**TASK INSTRUCTIONS**
Wherever the string "will" occurs in a line of these records, report that line.

**INPUT DATA**

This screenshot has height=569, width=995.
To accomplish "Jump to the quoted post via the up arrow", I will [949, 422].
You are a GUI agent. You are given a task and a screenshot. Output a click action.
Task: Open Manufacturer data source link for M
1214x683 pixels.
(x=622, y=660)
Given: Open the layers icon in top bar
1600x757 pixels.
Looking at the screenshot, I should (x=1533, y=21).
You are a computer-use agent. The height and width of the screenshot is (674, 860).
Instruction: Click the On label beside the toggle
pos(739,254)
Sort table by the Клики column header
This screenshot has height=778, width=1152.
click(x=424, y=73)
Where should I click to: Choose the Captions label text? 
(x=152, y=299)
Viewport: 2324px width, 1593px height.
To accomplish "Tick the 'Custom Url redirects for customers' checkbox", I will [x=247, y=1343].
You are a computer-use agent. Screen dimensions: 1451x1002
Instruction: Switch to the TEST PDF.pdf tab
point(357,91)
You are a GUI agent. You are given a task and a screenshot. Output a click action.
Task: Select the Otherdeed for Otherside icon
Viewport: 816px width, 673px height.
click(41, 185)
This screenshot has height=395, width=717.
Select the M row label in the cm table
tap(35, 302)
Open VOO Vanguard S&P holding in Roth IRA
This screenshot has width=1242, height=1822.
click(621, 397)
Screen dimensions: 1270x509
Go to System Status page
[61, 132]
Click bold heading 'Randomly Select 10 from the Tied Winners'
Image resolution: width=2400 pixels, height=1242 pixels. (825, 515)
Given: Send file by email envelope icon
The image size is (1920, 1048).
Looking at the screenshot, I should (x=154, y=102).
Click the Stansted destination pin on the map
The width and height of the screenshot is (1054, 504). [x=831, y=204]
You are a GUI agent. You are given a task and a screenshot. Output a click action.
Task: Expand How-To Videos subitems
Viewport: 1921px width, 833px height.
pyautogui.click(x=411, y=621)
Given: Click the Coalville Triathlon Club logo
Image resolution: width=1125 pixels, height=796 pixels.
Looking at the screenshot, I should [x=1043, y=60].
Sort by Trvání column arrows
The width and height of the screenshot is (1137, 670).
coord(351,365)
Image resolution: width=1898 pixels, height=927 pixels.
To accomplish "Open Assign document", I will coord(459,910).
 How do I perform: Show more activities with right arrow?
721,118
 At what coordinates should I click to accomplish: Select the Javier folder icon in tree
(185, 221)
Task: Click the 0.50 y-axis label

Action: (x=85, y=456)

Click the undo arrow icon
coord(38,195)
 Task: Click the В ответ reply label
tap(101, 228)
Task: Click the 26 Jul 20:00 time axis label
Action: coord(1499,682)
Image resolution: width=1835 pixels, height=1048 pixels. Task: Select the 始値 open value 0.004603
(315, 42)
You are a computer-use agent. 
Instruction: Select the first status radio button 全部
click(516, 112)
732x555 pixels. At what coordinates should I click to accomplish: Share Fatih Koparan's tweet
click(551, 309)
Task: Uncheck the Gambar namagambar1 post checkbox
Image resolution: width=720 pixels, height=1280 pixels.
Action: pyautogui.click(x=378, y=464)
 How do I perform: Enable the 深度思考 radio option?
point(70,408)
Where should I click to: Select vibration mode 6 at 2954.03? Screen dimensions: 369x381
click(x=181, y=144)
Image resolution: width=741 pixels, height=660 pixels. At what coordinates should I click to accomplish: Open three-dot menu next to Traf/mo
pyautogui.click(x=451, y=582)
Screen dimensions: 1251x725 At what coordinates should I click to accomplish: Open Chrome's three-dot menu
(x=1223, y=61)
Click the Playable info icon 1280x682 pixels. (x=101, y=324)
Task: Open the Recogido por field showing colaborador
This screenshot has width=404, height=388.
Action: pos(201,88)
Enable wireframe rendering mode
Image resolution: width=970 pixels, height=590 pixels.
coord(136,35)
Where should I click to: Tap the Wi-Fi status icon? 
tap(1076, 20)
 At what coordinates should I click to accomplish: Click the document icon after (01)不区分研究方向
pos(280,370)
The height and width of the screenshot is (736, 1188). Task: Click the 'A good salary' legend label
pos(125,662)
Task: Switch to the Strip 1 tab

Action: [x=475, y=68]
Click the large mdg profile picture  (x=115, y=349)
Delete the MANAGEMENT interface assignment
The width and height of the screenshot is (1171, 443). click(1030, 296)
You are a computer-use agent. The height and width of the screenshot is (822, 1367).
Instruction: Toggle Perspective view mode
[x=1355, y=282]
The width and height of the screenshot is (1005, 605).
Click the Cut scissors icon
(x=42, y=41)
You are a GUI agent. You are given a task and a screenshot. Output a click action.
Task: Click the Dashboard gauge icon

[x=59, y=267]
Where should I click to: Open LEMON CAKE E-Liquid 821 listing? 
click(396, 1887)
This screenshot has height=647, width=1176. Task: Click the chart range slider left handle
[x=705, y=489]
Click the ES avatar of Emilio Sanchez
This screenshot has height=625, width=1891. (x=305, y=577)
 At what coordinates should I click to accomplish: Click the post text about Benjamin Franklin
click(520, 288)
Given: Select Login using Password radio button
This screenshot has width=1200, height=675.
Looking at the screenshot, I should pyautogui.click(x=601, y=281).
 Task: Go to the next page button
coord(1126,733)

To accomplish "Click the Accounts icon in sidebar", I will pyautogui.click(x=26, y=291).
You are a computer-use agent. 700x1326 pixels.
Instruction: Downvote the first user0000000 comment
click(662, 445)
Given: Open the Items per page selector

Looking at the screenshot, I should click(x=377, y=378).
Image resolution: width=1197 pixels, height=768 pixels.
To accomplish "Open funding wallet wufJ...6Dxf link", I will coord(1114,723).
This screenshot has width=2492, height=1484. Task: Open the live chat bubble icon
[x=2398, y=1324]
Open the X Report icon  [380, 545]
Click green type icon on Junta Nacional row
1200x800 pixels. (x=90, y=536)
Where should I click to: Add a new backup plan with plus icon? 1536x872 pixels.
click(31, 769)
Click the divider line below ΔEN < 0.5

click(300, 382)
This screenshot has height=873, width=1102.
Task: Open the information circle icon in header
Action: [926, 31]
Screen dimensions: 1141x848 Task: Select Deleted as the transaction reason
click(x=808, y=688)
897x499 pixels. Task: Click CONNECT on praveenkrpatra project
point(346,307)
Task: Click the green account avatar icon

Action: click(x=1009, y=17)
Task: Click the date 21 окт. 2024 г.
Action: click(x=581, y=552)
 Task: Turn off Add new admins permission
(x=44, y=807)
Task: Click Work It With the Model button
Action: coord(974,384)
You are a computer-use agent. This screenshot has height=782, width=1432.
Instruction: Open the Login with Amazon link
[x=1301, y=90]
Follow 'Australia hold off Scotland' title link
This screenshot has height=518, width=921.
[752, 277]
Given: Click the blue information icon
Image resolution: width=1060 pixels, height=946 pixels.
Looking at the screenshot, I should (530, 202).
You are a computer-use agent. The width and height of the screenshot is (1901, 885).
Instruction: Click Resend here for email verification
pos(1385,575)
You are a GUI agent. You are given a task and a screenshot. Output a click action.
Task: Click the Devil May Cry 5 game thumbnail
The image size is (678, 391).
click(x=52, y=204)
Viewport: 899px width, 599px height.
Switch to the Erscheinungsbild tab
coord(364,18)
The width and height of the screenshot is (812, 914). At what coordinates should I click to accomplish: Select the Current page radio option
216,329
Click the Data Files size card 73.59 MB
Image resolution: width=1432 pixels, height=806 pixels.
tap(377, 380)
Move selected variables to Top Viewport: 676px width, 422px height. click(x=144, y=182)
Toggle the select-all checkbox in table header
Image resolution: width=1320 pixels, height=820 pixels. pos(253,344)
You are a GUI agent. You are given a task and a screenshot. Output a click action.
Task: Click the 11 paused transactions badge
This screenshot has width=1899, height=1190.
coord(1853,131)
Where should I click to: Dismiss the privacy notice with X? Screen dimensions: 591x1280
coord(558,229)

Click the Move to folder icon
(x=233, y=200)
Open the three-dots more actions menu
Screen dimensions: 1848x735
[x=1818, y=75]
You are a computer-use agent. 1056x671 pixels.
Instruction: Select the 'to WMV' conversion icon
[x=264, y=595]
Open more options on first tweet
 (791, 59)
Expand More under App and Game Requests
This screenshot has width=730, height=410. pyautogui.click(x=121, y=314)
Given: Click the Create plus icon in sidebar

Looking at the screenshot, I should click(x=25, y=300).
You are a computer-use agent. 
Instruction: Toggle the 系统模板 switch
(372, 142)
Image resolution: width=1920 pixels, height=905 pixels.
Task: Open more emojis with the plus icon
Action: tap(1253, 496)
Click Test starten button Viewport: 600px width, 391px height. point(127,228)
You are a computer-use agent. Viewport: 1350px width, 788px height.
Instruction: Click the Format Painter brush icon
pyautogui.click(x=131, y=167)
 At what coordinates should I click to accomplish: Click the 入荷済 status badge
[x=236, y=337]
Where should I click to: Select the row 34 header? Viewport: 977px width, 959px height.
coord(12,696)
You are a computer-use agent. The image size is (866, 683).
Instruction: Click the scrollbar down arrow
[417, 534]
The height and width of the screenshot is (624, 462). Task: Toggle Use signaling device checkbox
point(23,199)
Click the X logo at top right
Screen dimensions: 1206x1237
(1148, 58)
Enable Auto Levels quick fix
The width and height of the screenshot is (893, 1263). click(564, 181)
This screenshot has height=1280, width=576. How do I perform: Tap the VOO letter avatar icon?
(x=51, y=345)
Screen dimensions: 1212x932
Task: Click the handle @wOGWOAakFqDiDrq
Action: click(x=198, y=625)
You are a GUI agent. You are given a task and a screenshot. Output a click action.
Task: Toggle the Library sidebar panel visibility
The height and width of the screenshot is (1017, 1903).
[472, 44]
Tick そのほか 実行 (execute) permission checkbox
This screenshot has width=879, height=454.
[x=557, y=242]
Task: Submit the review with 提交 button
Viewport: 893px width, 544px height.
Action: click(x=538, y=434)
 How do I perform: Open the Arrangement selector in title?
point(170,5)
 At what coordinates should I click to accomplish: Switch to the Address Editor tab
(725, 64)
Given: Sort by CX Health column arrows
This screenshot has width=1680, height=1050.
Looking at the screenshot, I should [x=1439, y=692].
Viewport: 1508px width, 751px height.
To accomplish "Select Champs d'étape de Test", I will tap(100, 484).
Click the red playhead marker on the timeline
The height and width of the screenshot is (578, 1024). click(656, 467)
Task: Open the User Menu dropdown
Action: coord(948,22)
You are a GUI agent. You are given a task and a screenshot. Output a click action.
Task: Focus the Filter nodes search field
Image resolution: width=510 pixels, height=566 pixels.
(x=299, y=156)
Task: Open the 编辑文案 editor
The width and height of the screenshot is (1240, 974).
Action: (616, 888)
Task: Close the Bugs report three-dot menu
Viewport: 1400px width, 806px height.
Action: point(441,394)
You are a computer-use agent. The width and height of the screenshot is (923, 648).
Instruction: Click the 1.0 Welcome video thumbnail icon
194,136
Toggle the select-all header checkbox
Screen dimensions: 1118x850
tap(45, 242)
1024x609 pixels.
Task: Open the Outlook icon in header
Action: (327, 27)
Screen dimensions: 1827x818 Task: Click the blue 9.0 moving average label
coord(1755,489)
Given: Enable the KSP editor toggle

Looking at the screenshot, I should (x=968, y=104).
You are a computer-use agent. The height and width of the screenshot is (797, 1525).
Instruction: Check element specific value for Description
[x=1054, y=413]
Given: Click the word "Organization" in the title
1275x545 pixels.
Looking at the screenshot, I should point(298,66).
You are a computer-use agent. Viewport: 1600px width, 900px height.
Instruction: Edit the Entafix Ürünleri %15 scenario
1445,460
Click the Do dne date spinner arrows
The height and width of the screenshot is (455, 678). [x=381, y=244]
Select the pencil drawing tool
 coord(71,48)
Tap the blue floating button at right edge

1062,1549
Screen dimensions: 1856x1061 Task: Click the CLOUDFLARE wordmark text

**RESPONSE**
To accomplish "Jump to the quoted post via the up arrow", I will [949, 422].
To accomplish "Tick the 'Custom Url redirects for customers' checkbox", I will [x=247, y=1343].
To accomplish "Open Assign document", I will coord(459,910).
To accomplish "Click the Accounts icon in sidebar", I will pyautogui.click(x=26, y=291).
To accomplish "Open funding wallet wufJ...6Dxf link", I will coord(1114,723).
To accomplish "Select Champs d'étape de Test", I will tap(100, 484).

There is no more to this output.